Beyond the Statistical Methods: Design Strategies Impacting the Method to Compare Cohorts in Prospective Observational Studies

Author(s)

Yue B1, Colby C2, Ladouceur M3
1Evidera, Orlando, FL, USA, 2Evidera, Oakland, CA, USA, 3Evidera, Montreal, QC, Canada

BACKGROUND: The comparison of outcomes from different cohorts in observational studies is subject to many biases, due in part to important imbalances between the characteristics of the cohorts. Many statistical methods exist to control confounding in this context, such as propensity score matching (PSM), inverse probability weighting (IPW), regression (R), and exact matching (EM). Most papers comparing methods either explain the statistical mechanism of each method or perform simulations. In real-word studies, most assumptions cannot be verified.
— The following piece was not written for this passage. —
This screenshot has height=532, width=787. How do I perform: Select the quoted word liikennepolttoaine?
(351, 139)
Therefore, there is a need to provide clear guidance on planning the study design scenario for which each method would be optimal, not only from an analytic perspective but from a feasibility approach that considers the essential elements of the underlying research question.

OBJECTIVES: The authors present several popular methods to account for confounding variables in the context of a prospective comparative study and illustrate the pros and cons of those methods applied in typical prospective study scenarios.
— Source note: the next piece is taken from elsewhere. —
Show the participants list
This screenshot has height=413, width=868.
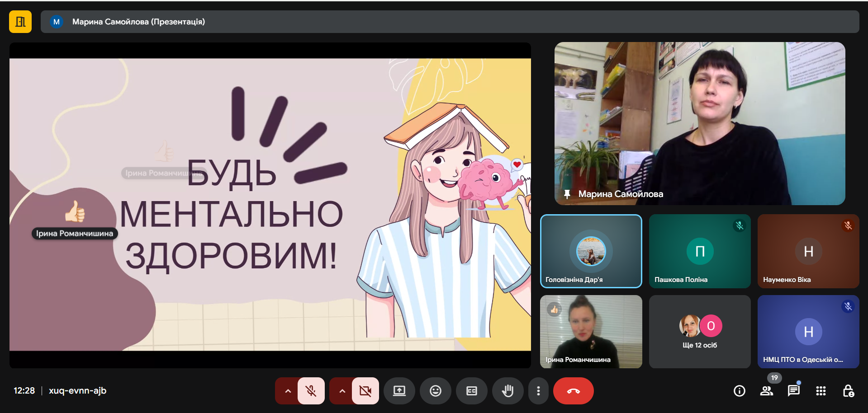pos(767,391)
METHODS: Several aspects were considered for the conceptualization of the study, such as data sources, data quality, data availability, overlap, and recruitment logistics. Statistical methods presented will focus on PSM, IPW, R, and EM. The methods will be investigated for external control arms, rare diseases, and prevalent disease studies.

RESULTS: We illustrated through a short simulation [N=is 100, 1 binary treatment assignment, 6 other baseline covariates, treatment choice associated with 3 of the baseline covariates], that matching methods were not always preferred. Using PSM, p value=0.146, and with a doubly-robust IPW approach p-value 0.021. The statistical method choice is often influenced by many factors that are outside of the statistical considerations.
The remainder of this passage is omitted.